Exercise directions
Give every line from the entries that contains "computer".

Data
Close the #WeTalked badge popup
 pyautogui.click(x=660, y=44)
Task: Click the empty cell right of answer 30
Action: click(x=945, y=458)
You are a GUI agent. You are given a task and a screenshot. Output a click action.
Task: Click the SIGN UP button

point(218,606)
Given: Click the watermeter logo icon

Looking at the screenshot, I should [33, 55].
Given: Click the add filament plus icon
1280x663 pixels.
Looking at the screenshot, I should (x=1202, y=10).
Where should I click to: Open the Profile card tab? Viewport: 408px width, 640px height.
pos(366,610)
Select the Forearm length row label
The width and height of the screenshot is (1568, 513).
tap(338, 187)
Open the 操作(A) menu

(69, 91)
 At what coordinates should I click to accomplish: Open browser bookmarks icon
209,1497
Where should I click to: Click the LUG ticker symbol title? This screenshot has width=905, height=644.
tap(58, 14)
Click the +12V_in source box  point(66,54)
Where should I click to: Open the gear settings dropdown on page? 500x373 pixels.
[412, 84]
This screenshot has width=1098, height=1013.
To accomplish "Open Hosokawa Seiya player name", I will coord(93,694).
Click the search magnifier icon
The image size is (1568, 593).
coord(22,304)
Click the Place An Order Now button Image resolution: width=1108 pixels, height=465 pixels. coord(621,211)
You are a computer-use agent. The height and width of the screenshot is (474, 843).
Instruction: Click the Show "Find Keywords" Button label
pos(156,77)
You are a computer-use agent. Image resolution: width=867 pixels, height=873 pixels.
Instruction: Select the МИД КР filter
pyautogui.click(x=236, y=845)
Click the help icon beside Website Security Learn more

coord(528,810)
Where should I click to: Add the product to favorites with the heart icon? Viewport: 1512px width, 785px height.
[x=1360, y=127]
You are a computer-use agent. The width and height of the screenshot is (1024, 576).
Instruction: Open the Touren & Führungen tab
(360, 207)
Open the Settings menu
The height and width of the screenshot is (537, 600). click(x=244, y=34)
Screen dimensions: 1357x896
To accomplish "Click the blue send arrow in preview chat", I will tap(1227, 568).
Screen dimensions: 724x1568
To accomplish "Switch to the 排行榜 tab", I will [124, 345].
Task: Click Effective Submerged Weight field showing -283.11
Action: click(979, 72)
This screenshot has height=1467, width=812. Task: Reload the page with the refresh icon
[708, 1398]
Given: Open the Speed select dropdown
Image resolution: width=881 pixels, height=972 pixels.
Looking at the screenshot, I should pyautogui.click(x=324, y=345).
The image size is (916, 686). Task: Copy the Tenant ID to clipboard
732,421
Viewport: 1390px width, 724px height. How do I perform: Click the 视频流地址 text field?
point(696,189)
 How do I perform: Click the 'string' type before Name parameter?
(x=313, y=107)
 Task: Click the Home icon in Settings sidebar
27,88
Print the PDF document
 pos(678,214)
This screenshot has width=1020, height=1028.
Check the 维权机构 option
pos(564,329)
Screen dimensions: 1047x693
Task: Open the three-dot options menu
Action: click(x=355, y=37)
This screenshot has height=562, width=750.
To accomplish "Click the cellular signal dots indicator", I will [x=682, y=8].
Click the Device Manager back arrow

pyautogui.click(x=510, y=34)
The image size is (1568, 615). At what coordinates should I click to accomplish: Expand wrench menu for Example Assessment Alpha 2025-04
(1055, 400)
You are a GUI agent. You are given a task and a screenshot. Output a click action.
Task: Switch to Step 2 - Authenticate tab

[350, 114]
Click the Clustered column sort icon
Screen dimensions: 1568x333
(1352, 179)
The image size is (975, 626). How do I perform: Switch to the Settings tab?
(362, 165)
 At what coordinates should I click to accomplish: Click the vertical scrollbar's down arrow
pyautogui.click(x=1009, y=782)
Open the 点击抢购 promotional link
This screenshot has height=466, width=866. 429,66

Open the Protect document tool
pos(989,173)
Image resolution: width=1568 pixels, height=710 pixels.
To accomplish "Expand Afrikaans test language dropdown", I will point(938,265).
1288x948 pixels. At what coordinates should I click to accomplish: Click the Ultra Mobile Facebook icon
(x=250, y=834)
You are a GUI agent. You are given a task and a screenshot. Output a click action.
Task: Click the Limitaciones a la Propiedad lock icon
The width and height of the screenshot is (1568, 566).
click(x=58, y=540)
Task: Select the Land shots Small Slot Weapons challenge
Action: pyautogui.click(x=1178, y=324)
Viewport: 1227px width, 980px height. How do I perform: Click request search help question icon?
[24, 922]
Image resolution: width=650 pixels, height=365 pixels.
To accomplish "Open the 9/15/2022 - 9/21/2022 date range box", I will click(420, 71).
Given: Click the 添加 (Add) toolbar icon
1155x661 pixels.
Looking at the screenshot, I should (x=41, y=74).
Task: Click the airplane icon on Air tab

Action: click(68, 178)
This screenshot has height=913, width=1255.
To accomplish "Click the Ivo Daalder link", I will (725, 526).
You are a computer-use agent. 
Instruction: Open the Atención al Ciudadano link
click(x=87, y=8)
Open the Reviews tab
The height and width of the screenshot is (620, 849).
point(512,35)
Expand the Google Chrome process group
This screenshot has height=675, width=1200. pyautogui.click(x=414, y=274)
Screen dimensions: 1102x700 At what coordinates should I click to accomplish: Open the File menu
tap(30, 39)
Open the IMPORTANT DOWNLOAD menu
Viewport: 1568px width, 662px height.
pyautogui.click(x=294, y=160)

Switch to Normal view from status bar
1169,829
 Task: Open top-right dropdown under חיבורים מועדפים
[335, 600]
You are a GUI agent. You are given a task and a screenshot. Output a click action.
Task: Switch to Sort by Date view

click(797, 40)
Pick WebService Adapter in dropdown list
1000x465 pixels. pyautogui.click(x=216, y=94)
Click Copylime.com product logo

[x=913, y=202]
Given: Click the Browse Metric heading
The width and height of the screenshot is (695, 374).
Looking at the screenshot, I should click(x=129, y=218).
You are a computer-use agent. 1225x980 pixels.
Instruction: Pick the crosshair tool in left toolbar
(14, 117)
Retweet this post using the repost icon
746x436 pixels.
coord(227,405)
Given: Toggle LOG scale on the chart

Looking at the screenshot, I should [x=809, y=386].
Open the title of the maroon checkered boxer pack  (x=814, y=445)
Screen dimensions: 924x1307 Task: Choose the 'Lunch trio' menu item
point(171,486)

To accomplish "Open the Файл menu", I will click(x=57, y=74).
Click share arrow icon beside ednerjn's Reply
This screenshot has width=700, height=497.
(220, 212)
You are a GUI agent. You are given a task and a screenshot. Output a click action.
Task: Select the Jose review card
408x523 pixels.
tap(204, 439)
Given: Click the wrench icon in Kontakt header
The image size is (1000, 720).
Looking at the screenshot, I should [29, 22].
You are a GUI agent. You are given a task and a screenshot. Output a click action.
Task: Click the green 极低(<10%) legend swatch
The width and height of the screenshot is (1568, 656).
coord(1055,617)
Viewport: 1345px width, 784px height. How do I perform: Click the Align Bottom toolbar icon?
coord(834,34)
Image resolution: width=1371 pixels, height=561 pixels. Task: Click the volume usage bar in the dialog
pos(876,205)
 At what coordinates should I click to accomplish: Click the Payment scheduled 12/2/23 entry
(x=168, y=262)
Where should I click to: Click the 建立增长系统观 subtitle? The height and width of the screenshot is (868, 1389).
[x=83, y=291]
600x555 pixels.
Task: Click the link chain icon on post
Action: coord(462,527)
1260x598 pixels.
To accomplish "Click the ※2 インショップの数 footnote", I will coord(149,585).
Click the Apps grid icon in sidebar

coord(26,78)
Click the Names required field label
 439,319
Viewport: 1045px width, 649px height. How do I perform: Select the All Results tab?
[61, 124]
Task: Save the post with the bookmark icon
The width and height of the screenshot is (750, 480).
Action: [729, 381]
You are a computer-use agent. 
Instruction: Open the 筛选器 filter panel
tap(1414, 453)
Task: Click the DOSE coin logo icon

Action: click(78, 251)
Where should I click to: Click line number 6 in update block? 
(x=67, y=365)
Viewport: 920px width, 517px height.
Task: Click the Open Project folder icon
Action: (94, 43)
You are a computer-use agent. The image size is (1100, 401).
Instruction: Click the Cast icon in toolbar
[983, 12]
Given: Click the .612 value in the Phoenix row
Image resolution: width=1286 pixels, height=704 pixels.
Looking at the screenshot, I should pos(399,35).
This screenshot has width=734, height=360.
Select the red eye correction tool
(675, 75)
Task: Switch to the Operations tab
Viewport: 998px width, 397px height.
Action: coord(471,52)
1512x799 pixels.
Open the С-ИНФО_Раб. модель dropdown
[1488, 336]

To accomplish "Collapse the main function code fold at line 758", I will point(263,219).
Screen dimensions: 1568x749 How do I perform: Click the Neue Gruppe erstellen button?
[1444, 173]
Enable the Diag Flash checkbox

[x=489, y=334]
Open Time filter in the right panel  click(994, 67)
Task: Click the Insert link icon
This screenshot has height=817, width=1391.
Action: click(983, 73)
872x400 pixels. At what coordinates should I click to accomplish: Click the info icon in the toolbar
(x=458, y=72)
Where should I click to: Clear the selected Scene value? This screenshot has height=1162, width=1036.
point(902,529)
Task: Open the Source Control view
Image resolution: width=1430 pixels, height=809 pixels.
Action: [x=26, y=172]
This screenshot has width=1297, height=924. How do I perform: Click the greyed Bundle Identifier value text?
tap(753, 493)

Written answer
You are a computer-use agent. The height and width of the screenshot is (474, 843).
You are a computer-use agent. Image resolution: width=867 pixels, height=873 pixels.
You are a computer-use agent. The width and height of the screenshot is (1024, 576).
You are a computer-use agent. 
You are a computer-use agent. 1225x980 pixels.
You are a computer-use agent. 
You are a computer-use agent. The image size is (1100, 401).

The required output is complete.